Pct. 3 Commissioner Will Conley said the cap is “one of the only tools” the county has to place permanent restrictions on local taxes. Conley said the cap was the “right thing to do” and that the court wanted to give retirees and the disabled “a sense of certainty and stabilization for their lives.”
“This will benefit the most people and keep our senior citizens and disabled citizens from bearing the full burden of taxation,” Judge Bert Cobb said in a statement.
Pct. 4 Commissioner Ray Whisenant said those who receive the exemption would have stability for their financial planning.
“You don’t have the flexibility of income you had when you were younger,” Whisenant said.
According to the release, to qualify as a disabled person, an applicant must meet the definition of disabled for the purpose of receiving disability insurance benefits under the Federal Old-Age, Survivors and Disability Insurance Act.
A person who qualifies as both age 65 or older and disabled does not qualify for both, but must choose which exemption to claim.

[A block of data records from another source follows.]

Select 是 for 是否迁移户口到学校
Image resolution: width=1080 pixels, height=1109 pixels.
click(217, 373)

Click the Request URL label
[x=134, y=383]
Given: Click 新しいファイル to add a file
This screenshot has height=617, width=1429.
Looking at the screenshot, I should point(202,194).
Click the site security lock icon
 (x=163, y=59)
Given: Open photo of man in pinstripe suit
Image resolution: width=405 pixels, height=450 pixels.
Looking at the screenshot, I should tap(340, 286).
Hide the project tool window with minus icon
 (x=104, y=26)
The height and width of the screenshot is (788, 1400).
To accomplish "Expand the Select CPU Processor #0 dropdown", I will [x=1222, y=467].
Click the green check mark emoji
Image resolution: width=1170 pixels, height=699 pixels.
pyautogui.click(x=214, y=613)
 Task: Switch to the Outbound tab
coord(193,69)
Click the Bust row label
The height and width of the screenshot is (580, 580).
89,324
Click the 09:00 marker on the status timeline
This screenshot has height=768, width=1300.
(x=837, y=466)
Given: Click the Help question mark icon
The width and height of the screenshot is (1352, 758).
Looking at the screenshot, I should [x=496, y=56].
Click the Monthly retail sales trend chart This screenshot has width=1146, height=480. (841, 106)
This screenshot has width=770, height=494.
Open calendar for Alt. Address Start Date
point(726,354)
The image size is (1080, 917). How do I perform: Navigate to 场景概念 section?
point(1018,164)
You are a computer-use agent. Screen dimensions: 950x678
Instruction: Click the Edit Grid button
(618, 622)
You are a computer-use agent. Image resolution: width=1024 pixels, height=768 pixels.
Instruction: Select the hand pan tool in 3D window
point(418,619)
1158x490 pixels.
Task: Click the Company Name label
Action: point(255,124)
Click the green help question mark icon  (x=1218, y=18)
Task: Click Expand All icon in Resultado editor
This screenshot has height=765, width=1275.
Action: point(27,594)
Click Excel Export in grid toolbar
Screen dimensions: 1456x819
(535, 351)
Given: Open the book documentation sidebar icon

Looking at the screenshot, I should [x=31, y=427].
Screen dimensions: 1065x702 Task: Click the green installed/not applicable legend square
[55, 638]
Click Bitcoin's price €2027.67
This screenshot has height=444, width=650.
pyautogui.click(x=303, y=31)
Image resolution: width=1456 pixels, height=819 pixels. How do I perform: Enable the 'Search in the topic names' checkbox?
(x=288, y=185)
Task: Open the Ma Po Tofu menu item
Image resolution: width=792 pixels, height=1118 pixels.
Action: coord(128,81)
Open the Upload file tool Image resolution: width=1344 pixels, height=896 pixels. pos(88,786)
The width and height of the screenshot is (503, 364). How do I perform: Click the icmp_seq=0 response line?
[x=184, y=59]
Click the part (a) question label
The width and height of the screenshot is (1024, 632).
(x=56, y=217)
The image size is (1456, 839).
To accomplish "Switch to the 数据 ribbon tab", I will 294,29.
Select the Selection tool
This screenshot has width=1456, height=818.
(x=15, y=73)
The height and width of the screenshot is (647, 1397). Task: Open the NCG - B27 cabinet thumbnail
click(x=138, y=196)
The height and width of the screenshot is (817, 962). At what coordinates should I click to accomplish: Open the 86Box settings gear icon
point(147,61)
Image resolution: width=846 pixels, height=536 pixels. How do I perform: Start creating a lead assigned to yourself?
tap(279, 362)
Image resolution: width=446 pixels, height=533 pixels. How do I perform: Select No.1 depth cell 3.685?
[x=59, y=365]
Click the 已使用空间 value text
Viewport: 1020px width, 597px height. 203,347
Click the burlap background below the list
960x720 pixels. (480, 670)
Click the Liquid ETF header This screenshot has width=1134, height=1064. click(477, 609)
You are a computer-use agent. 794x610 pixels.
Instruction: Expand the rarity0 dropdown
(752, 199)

If a person who qualifies for the exemption sells his or her homestead and purchases another in the county, the person can receive a tax ceiling certificate for the new homestead.
If the age 65 or older homeowner dies, the surviving spouse may continue to receive the local option exemption if the surviving spouse is age 55 or older at the time of death, lives in and owns the home and applies for the exemption, and does not remarry.